Mnemoscopio (Menemoscope) è un progetto che per certi versi chiude un po’ il cerchio se si pensa che la stazione dei treni di Gagliano-Leuca, anche sede di Ramdom, è il luogo da cui le persone partivano per cercare di raggiungere condizioni di vita migliori.
Si tratta di un’opera pubblica intimamente legata al territorio e alle sue storie. Un oggetto – ad oggi siamo in piena fase di ricerca hardware e la definizione estetica del progetto è in progress – che contiene un sistema di visualizzazione ideato dall’artista: un apparato che fonde realtà virtuale, site-specificity e relazionalità. Il risultato sarà la produzione di un nuovo spazio cartografico in cui si intrecciano luoghi, memorie, e dimore presenti e passate.

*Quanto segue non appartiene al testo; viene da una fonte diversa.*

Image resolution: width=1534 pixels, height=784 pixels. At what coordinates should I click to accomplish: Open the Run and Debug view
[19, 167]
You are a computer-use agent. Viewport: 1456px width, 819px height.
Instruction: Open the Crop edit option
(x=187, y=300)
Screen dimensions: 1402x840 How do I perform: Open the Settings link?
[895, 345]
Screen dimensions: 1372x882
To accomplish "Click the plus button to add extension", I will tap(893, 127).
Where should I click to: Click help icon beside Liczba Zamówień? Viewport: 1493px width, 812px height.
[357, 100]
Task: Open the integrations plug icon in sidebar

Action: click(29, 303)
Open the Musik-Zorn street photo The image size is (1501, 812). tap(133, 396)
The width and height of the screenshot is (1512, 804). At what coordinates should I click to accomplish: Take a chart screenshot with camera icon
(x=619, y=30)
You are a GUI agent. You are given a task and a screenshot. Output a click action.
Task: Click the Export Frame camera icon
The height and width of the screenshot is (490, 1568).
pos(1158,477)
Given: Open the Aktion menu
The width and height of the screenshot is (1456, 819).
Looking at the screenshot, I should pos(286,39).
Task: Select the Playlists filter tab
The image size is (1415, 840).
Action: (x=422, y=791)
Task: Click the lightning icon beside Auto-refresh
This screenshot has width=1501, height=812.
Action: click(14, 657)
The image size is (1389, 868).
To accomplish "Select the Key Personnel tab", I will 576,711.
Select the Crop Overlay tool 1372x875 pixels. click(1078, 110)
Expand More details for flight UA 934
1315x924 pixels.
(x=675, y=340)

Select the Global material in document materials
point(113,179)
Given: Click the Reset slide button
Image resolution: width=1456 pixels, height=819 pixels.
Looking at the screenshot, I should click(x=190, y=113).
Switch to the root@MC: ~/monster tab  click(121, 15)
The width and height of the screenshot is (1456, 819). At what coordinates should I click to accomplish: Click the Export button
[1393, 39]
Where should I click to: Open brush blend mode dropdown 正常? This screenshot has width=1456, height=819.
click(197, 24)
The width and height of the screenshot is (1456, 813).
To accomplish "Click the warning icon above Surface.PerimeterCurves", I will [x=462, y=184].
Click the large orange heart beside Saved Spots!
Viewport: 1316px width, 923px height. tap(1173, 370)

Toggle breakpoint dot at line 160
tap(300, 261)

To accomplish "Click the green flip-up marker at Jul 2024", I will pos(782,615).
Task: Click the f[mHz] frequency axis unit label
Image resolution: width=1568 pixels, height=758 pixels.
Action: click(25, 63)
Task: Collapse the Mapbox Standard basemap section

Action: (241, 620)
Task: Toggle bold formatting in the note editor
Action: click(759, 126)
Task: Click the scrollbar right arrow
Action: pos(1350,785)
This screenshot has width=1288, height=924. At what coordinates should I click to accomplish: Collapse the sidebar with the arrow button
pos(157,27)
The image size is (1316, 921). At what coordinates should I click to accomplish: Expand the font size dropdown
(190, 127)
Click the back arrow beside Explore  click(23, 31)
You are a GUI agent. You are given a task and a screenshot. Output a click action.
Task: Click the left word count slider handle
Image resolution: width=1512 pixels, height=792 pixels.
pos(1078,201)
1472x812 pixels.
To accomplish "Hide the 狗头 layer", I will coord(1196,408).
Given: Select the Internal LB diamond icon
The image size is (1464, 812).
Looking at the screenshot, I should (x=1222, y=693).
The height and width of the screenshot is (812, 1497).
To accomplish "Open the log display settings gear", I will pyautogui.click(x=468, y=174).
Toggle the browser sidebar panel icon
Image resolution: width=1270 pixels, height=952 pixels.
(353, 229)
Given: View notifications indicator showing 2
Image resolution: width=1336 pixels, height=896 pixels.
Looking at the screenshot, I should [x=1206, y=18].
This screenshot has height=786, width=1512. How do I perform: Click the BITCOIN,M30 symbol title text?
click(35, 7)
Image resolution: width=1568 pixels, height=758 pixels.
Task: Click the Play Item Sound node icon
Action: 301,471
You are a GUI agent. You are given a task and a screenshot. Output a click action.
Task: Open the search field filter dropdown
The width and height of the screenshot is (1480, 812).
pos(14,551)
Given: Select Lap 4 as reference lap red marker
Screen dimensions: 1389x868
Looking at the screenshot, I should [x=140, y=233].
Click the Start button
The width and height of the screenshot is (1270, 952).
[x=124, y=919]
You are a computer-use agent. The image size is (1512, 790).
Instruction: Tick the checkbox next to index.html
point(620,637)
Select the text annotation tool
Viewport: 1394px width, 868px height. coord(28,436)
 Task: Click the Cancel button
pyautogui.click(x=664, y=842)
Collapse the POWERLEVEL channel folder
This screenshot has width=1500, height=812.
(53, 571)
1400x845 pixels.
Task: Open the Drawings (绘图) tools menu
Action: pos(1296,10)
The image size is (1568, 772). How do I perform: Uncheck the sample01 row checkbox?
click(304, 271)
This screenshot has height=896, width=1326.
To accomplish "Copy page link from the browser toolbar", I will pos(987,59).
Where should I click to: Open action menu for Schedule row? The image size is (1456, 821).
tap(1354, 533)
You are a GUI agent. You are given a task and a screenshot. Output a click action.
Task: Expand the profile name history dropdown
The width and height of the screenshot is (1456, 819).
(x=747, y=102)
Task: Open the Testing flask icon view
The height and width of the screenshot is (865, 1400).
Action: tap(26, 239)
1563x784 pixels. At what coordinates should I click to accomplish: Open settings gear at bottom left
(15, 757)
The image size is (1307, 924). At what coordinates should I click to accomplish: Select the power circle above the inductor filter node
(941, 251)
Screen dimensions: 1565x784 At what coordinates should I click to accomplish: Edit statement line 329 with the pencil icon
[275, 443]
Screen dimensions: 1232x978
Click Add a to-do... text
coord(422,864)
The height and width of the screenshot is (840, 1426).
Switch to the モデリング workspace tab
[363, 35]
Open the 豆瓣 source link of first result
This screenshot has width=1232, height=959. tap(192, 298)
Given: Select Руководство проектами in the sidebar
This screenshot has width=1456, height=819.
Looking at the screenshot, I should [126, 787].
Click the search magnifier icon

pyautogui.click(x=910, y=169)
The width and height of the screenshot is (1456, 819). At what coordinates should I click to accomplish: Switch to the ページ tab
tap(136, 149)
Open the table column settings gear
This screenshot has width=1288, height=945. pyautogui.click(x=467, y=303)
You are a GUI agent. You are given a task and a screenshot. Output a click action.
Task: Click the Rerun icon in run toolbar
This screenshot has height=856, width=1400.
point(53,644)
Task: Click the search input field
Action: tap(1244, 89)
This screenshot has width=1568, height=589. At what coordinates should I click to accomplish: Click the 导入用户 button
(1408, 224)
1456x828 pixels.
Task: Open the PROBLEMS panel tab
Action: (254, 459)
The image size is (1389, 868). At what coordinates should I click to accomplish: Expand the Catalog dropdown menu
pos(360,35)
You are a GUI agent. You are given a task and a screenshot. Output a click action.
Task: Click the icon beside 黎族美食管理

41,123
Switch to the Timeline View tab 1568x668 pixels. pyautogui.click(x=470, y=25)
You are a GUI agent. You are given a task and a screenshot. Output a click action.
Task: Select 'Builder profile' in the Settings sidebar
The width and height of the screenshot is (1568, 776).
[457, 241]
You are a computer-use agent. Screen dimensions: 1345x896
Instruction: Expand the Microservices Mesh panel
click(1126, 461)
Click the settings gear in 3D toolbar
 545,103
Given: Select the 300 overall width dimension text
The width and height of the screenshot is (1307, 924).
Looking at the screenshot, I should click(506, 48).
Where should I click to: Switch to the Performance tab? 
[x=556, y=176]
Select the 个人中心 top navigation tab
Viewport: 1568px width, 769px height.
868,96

Un lavoro che ci permette non solo di accrescere la nostra presenza sul territorio, ma anche di creare un legame tra l’opera e la collettività locale, visto che MNEMOSCOPIO non potrebbe essere realizzato se le persone del posto non si mettessero a completa disposizione dell’artista raccontando e condividendo le loro storie personali. Si tratta di un lavoro anche emotivamente coinvolgente perché ti mette a diretto contatto con le persone, con i loro ricordi, e con la loro voglia di condividerli.